→ DATA FOR ANALYSIS
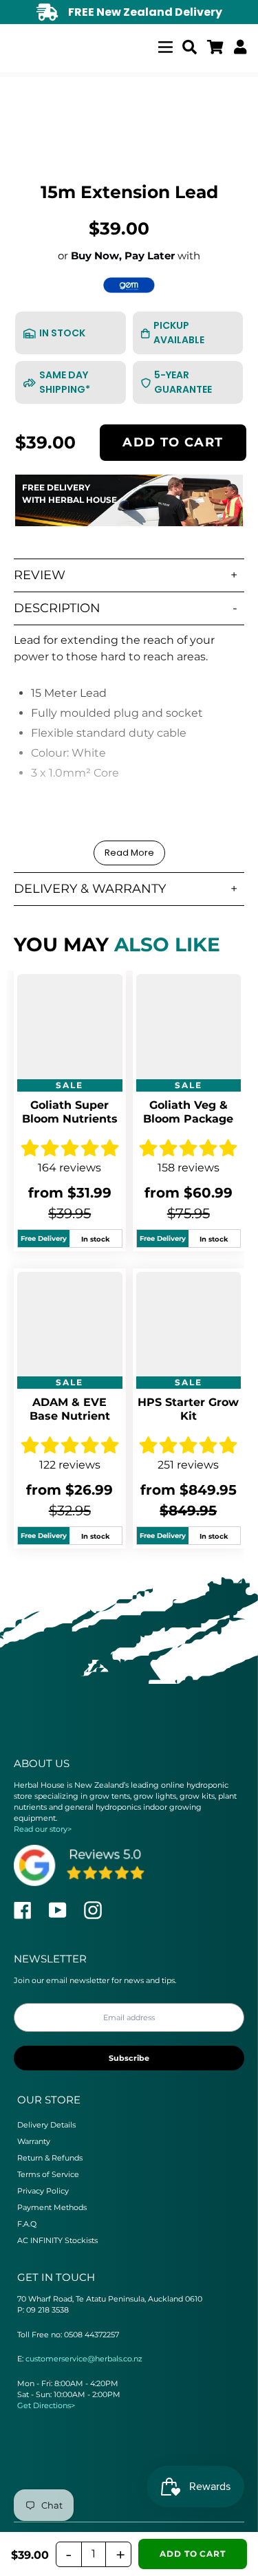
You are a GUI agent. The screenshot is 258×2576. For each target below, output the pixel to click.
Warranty (33, 2141)
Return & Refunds (50, 2158)
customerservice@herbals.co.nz (83, 2358)
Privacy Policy (43, 2191)
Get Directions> (46, 2405)
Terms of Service (48, 2174)
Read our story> (43, 1829)
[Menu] (165, 45)
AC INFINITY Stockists (57, 2240)
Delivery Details (46, 2125)
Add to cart (172, 442)
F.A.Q (26, 2224)
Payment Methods (52, 2207)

→ PROBLEM DESCRIPTION
Repeat, without changes, every line from the one that contains "Delivery Details (46, 2125)" through the final line of the data.

→ RESPONSE TO THIS TASK
Delivery Details (46, 2125)
Add to cart (172, 442)
F.A.Q (26, 2224)
Payment Methods (52, 2207)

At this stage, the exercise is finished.